Health Canada, Canada’s regulatory agency, has approved Pfizer's Beqvez (fidanacogene elaparvovec) as a gene therapy treatment for adults with moderately severe to severe hemophilia B.
Beqvez is an adeno-associated viral (AAV) vector-based one-time gene therapy for people age 18 and older with hemophilia B, a rare genetic bleeding disorder occurring primarily in men and caused by a congenital deficiency in blood-clotting protein factor IX (FIX). Patients who receive Beqvez must also be negative for neutralizing antibodies to variant AAV serotype Rh74.
Beqvez uses an AAV vector to deliver a variant of the FIX gene, after which patients should be able to produce FIX without regular infusions of plasma-derived or recombinant FIX, the current standard treatment.
The approval was made based on results from the open-label, single-arm, phase III BENEGENE 2 study, the main objective of which was to evaluate the annualized bleeding rate for participants treated with gene therapy versus a standard FIX prophylaxis replacement regimen. The study enrolled 45 participants, all men between the ages of 18 and 65. Beqvez is also under review with the U.S. Food and Drug Administration (FDA) and the European Medicines Agency.

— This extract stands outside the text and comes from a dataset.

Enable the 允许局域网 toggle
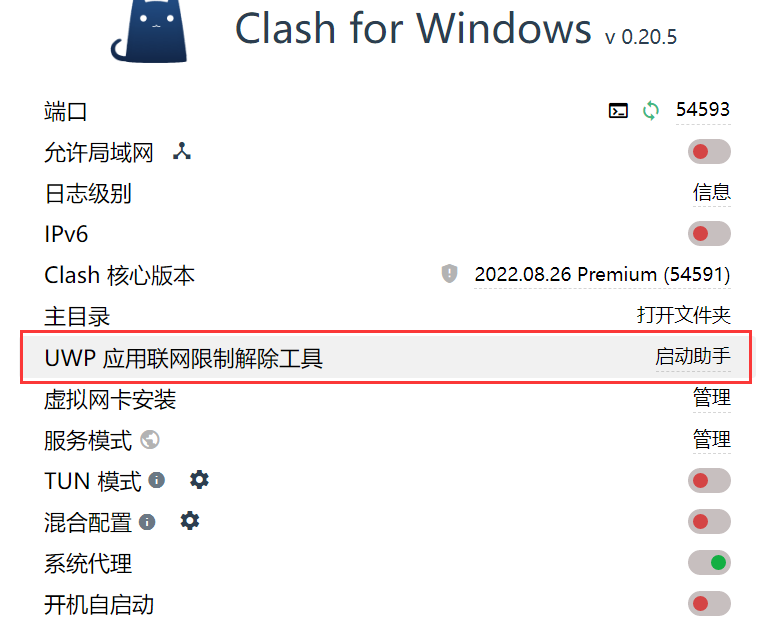 (709, 151)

Another one-time gene therapy for hemophilia B, CSL Behring's Hemgenix (etranacogene dezaparvovec), was approved by Health Canada in October. Hemgenix was approved by the FDA for the treatment of hemophilia B in November 2022.
Hemophilia B occurs in about 1 in 40,000 people and about 15% of patients with hemophilia, according to the FDA.
Additionally, Pfizer is seeking U.S. and European Union approval for its experimental candidate marstacimab for the treatment of hemophilia A and B.